#### WHAT YOU NEED TO DO
Down to the last line, retype each line of the entries exactly, starting with the one that contains "Division for Research (656, 1482)".

::::

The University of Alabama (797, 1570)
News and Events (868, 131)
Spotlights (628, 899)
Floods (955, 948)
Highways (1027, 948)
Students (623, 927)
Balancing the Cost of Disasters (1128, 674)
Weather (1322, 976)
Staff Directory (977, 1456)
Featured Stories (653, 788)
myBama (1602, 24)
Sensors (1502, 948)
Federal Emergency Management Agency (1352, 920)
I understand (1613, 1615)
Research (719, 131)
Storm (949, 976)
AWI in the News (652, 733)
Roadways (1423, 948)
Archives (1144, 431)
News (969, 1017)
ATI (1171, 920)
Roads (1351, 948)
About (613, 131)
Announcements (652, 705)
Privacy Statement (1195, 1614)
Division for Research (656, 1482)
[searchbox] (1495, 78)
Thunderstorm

::::

#### FINISHED EXERCISE
Division for Research (656, 1482)
[searchbox] (1495, 78)
Thunderstorm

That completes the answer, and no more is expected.